-------- Extracted entries --------
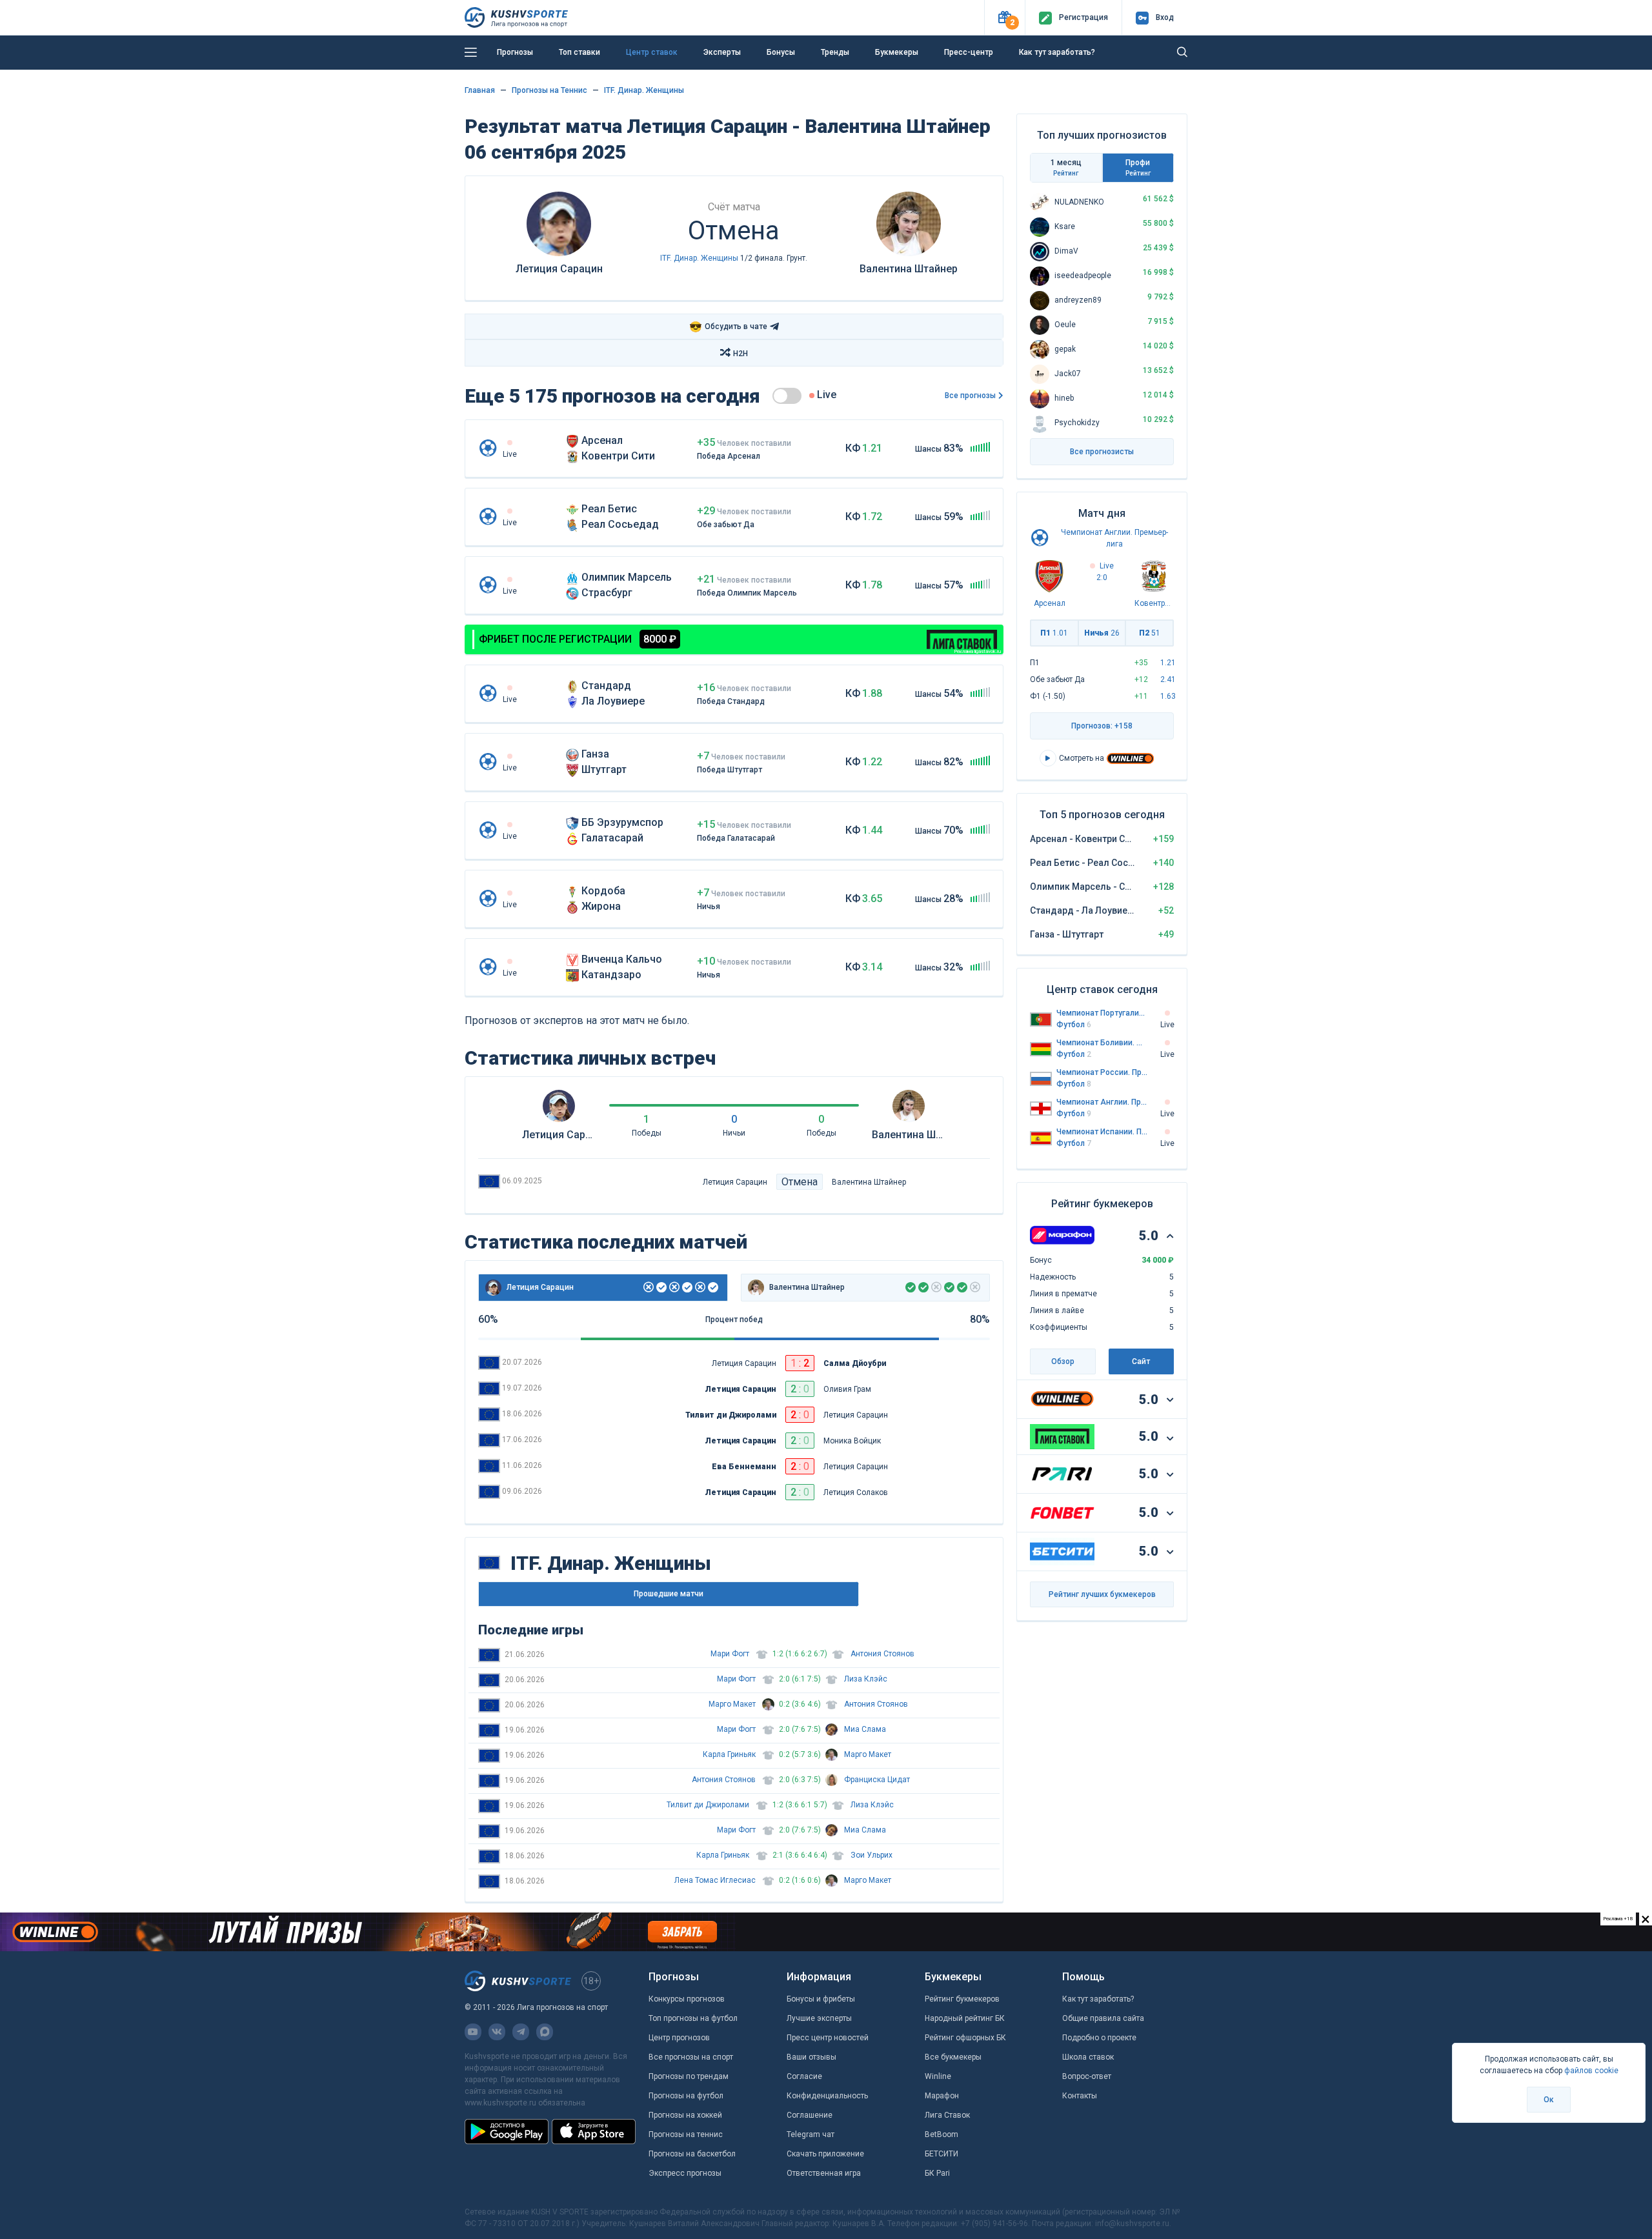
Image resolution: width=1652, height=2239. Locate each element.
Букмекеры (896, 52)
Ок (1549, 2099)
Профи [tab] (1138, 167)
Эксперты (722, 52)
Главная (480, 90)
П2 (1149, 633)
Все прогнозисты (1102, 451)
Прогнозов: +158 (1102, 725)
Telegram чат (810, 2134)
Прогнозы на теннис (686, 2134)
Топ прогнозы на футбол (693, 2018)
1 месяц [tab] (1066, 167)
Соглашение (809, 2115)
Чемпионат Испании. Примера (1102, 1131)
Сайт (1141, 1361)
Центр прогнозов (679, 2037)
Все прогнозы (970, 395)
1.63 (1168, 696)
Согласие (804, 2076)
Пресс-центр (968, 52)
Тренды (835, 52)
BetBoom (941, 2134)
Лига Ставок (947, 2115)
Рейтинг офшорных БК (965, 2037)
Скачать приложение (825, 2153)
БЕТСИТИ (941, 2153)
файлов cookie (1591, 2070)
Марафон (942, 2095)
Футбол (1073, 1024)
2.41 (1168, 679)
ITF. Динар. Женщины (644, 90)
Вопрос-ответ (1086, 2076)
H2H (740, 353)
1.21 (1168, 662)
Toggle (786, 396)
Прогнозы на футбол (686, 2095)
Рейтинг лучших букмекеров (1102, 1594)
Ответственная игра (824, 2173)
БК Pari (937, 2173)
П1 (1054, 633)
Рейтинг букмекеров (962, 1998)
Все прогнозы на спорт (691, 2057)
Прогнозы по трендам (689, 2076)
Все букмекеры (953, 2057)
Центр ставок (652, 52)
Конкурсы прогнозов (687, 1998)
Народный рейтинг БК (965, 2018)
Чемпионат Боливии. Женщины (1102, 1042)
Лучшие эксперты (819, 2018)
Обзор (1062, 1361)
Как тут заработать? (1057, 52)
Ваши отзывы (811, 2057)
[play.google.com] (507, 2131)
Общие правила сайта (1103, 2018)
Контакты (1079, 2095)
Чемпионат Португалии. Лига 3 (1102, 1013)
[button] (1004, 17)
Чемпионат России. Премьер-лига (1102, 1072)
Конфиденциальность (827, 2095)
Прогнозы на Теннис (549, 90)
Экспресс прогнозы (685, 2173)
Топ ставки (579, 52)
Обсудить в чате (728, 327)
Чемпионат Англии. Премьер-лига (1102, 1102)
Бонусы (781, 52)
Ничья (1102, 633)
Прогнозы (515, 52)
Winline (938, 2076)
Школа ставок (1088, 2057)
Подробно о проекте (1099, 2037)
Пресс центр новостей (828, 2037)
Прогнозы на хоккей (685, 2115)
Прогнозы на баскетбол (692, 2153)
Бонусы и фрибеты (821, 1998)
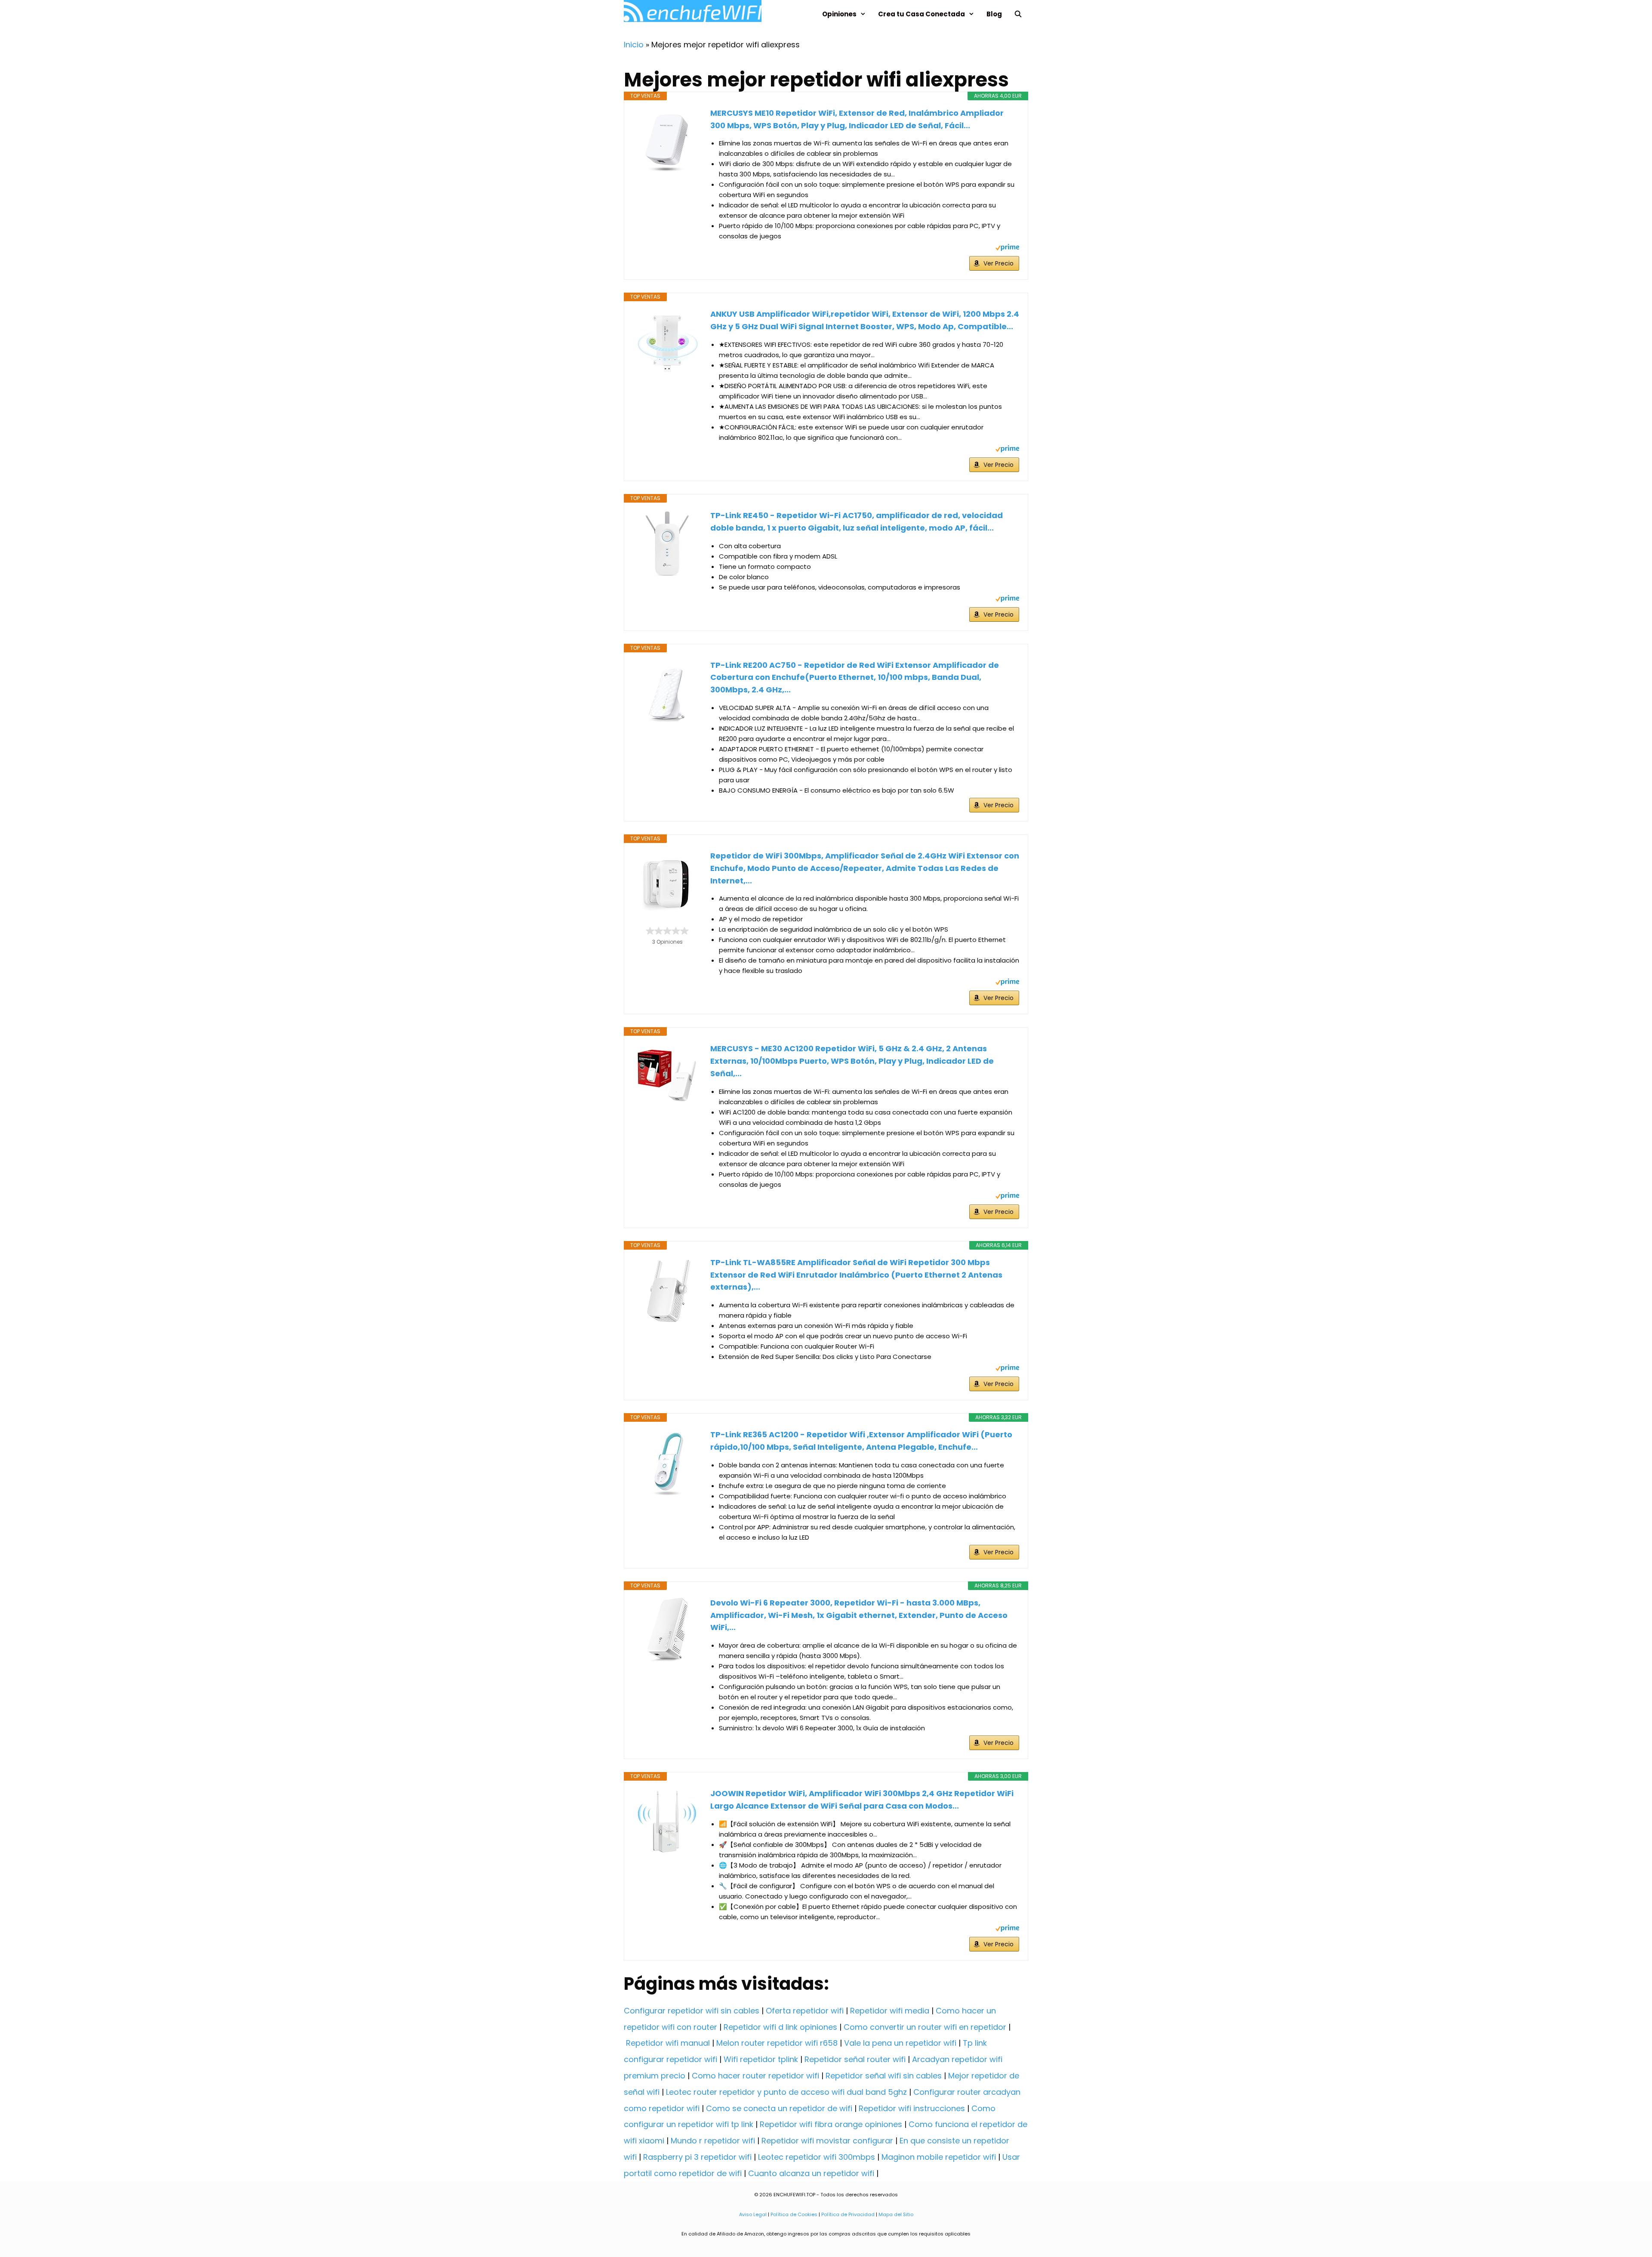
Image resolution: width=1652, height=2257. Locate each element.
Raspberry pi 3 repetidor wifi (697, 2157)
--------
Task description: Retype the records above exactly, and keep any picture out of what you write.

Written reply:
Image resolution: width=1652, height=2239. Locate each element.
Букмекеры (896, 52)
Ок (1549, 2099)
Профи [tab] (1138, 167)
Эксперты (722, 52)
Главная (480, 90)
П2 (1149, 633)
Все прогнозисты (1102, 451)
Прогнозов: +158 (1102, 725)
Telegram чат (810, 2134)
Прогнозы на теннис (686, 2134)
Топ прогнозы на футбол (693, 2018)
1 месяц [tab] (1066, 167)
Соглашение (809, 2115)
Чемпионат Испании. Примера (1102, 1131)
Сайт (1141, 1361)
Центр прогнозов (679, 2037)
Все прогнозы (970, 395)
1.63 (1168, 696)
Согласие (804, 2076)
Пресс-центр (968, 52)
Тренды (835, 52)
BetBoom (941, 2134)
Лига Ставок (947, 2115)
Рейтинг офшорных БК (965, 2037)
Скачать приложение (825, 2153)
БЕТСИТИ (941, 2153)
файлов cookie (1591, 2070)
Марафон (942, 2095)
Футбол (1073, 1024)
2.41 (1168, 679)
ITF. Динар. Женщины (644, 90)
Вопрос-ответ (1086, 2076)
H2H (740, 353)
1.21 (1168, 662)
Toggle (786, 396)
Прогнозы на футбол (686, 2095)
Рейтинг лучших букмекеров (1102, 1594)
Ответственная игра (824, 2173)
БК Pari (937, 2173)
П1 (1054, 633)
Рейтинг букмекеров (962, 1998)
Все прогнозы на спорт (691, 2057)
Прогнозы по трендам (689, 2076)
Все букмекеры (953, 2057)
Центр ставок (652, 52)
Конкурсы прогнозов (687, 1998)
Народный рейтинг БК (965, 2018)
Чемпионат Боливии. Женщины (1102, 1042)
Лучшие эксперты (819, 2018)
Обзор (1062, 1361)
Как тут заработать? (1057, 52)
Ваши отзывы (811, 2057)
[play.google.com] (507, 2131)
Общие правила сайта (1103, 2018)
Контакты (1079, 2095)
Чемпионат Португалии. Лига 3 (1102, 1013)
[button] (1004, 17)
Чемпионат России. Премьер-лига (1102, 1072)
Конфиденциальность (827, 2095)
Прогнозы на Теннис (549, 90)
Экспресс прогнозы (685, 2173)
Топ ставки (579, 52)
Обсудить в чате (728, 327)
Чемпионат Англии. Премьер-лига (1102, 1102)
Бонусы (781, 52)
Ничья (1102, 633)
Прогнозы (515, 52)
Winline (938, 2076)
Школа ставок (1088, 2057)
Подробно о проекте (1099, 2037)
Пресс центр новостей (828, 2037)
Прогнозы на хоккей (685, 2115)
Прогнозы на баскетбол (692, 2153)
Бонусы и фрибеты (821, 1998)
Image resolution: width=1652, height=2257. Locate each element.
Raspberry pi 3 repetidor wifi (697, 2157)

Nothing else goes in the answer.